Igor Radrezza

Personal information
- Date of birth: 6 June 1993 (age 32)
- Place of birth: Padua, Italy
- Height: 1.72 m (5 ft 8 in)
- Position: Midfielder

Team information
- Current team: Union Clodiense Chioggia
- Number: 6

Youth career
- Padova

Senior career*
- Years: Team / Apps / (Gls)
- 2011–2014: Padova / 4 / (0)
- 2012–2013: → Castiglione (loan) / 22 / (0)
- 2014: Monza / 8 / (0)
- 2015: Renate / 9 / (1)
- 2015–2018: Campodarsego / 98 / (11)
- 2018–2019: Crema / 30 / (0)
- 2019–2022: Reggiana / 94 / (5)
- 2022–2024: Padova / 58 / (2)
- 2024–2025: SPAL / 28 / (1)
- 2025–: Union Clodiense Chioggia / 17 / (2)

= Igor Radrezza =

Italian footballer

Igor Radrezza (born 6 June 1993) is an Italian footballer who plays for Serie D club Union Clodiense Chioggia.

==Biography==
Born in Martina Franca, Apulia in Southern Italy, Radrezza started his career at Northern Italy club Padova. In 2012, he was signed by Castiglione in a temporary deal. On 2 July 2014 Radrezza was signed by Monza in a 1-year deal. On 20 December he was released. On 10 January 2015 he was signed by Renate in a 6-month deal.
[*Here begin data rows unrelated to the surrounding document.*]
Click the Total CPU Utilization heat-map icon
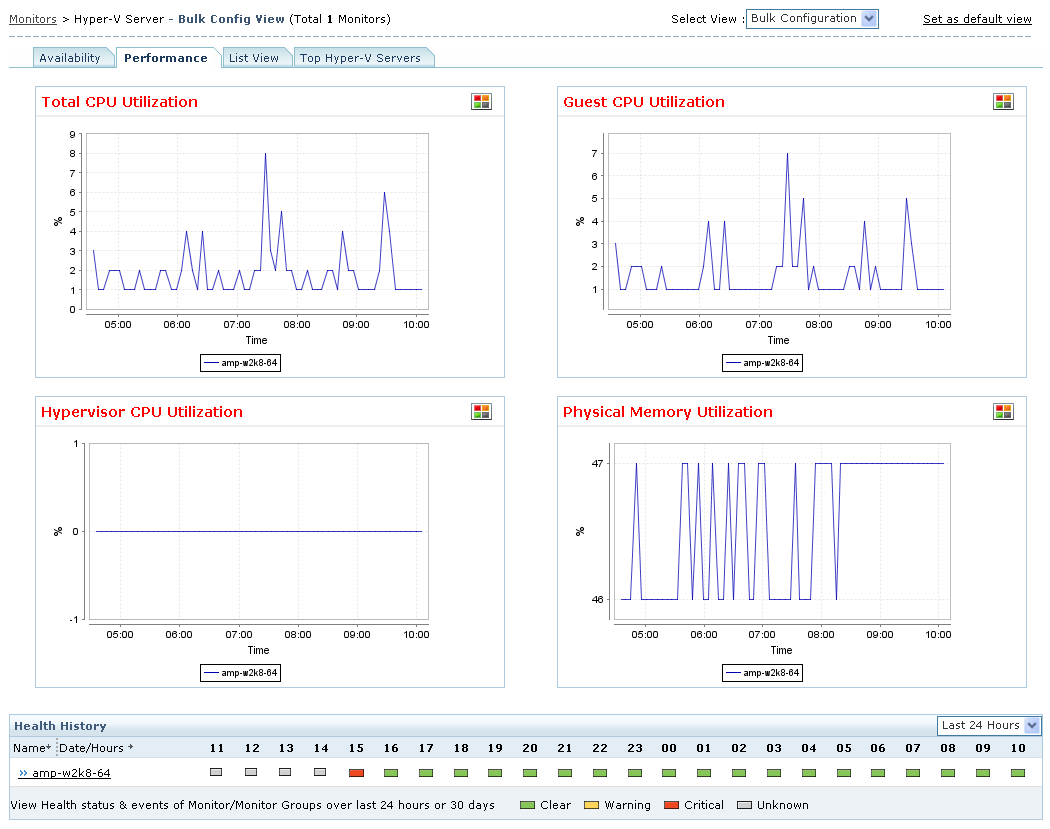Image resolution: width=1050 pixels, height=829 pixels. pyautogui.click(x=481, y=102)
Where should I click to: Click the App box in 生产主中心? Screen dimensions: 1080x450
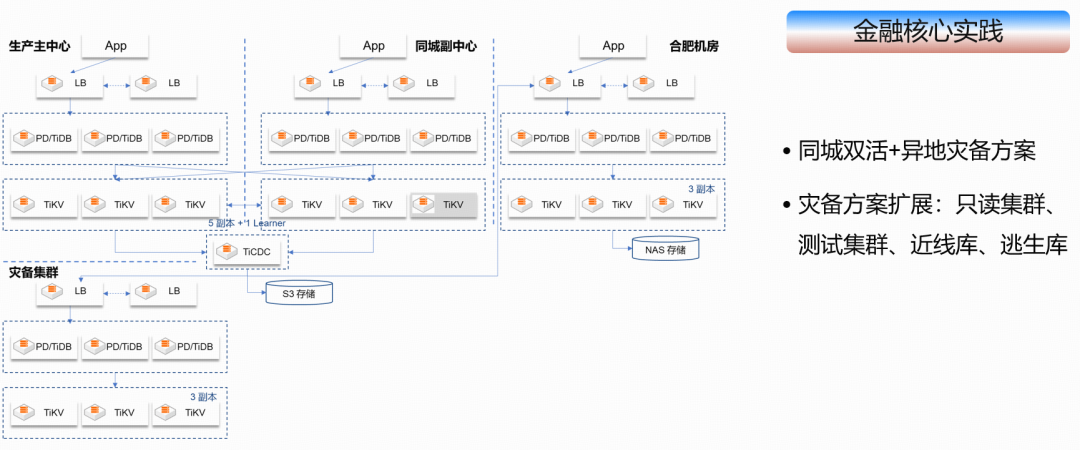click(116, 46)
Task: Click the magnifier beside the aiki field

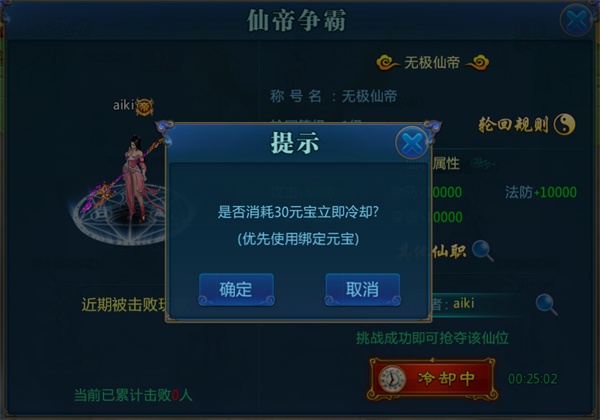Action: pyautogui.click(x=546, y=304)
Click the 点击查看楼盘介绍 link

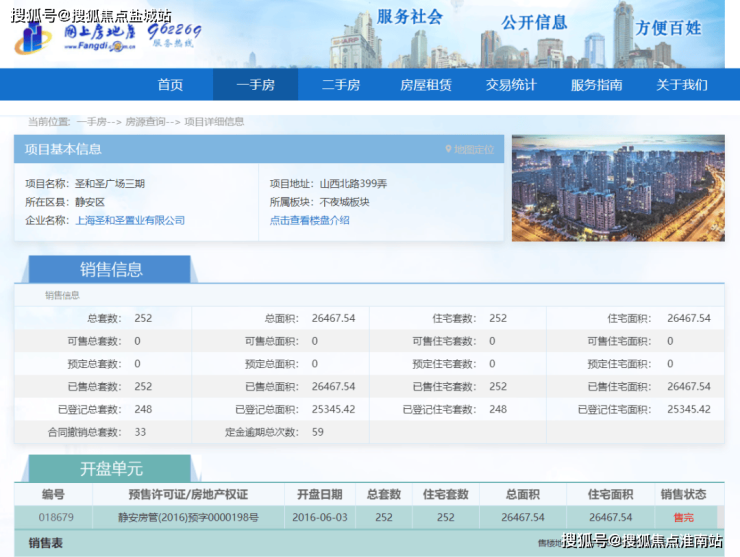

On 18 July 2019, he signed with newly promoted Serie C club Reggiana. With Reggio Emilia's team, he won the Serie C play-offs. He played for them also in 2020–21 Serie B, in which the team got relegated.

On 29 July 2022, Radrezza returned to Padova on a two-year contract.

On 24 July 2024, Radrezza signed a two-season contract with SPAL.